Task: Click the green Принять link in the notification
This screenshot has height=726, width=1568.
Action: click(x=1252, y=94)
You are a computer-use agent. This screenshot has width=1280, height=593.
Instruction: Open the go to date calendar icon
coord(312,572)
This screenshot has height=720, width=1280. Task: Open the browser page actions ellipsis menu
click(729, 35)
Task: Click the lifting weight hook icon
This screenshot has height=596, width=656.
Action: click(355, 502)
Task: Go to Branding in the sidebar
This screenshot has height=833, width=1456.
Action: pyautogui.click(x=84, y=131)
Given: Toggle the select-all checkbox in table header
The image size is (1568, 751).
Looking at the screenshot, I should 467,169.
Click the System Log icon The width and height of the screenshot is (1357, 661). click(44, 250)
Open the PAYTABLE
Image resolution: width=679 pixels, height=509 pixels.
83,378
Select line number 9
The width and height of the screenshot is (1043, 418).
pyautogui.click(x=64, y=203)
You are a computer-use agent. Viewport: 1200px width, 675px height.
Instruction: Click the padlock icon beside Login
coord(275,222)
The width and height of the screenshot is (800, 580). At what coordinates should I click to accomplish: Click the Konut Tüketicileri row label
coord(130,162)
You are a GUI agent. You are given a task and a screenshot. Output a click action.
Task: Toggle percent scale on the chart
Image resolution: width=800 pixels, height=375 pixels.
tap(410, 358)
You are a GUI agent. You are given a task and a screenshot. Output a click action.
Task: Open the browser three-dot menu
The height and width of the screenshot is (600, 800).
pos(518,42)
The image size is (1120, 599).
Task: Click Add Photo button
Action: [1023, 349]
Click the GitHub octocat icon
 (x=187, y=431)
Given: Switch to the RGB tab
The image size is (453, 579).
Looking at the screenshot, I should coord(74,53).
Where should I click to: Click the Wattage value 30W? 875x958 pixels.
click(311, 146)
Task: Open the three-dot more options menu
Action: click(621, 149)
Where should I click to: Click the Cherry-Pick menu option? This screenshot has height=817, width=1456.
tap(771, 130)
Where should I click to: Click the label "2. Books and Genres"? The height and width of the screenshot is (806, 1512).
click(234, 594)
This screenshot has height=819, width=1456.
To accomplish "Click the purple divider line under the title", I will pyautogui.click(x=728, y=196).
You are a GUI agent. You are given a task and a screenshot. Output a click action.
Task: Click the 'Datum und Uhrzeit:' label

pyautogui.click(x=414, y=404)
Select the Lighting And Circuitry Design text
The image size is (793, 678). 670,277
* * *
[Work required]
The range runs from the line with "Where should I click to: Click the label" up to and including the line with "This screenshot has height=819, width=1456." in the listing above; please write out exactly those lines and nothing more.

[Answer section]
Where should I click to: Click the label "2. Books and Genres"? The height and width of the screenshot is (806, 1512).
click(234, 594)
This screenshot has height=819, width=1456.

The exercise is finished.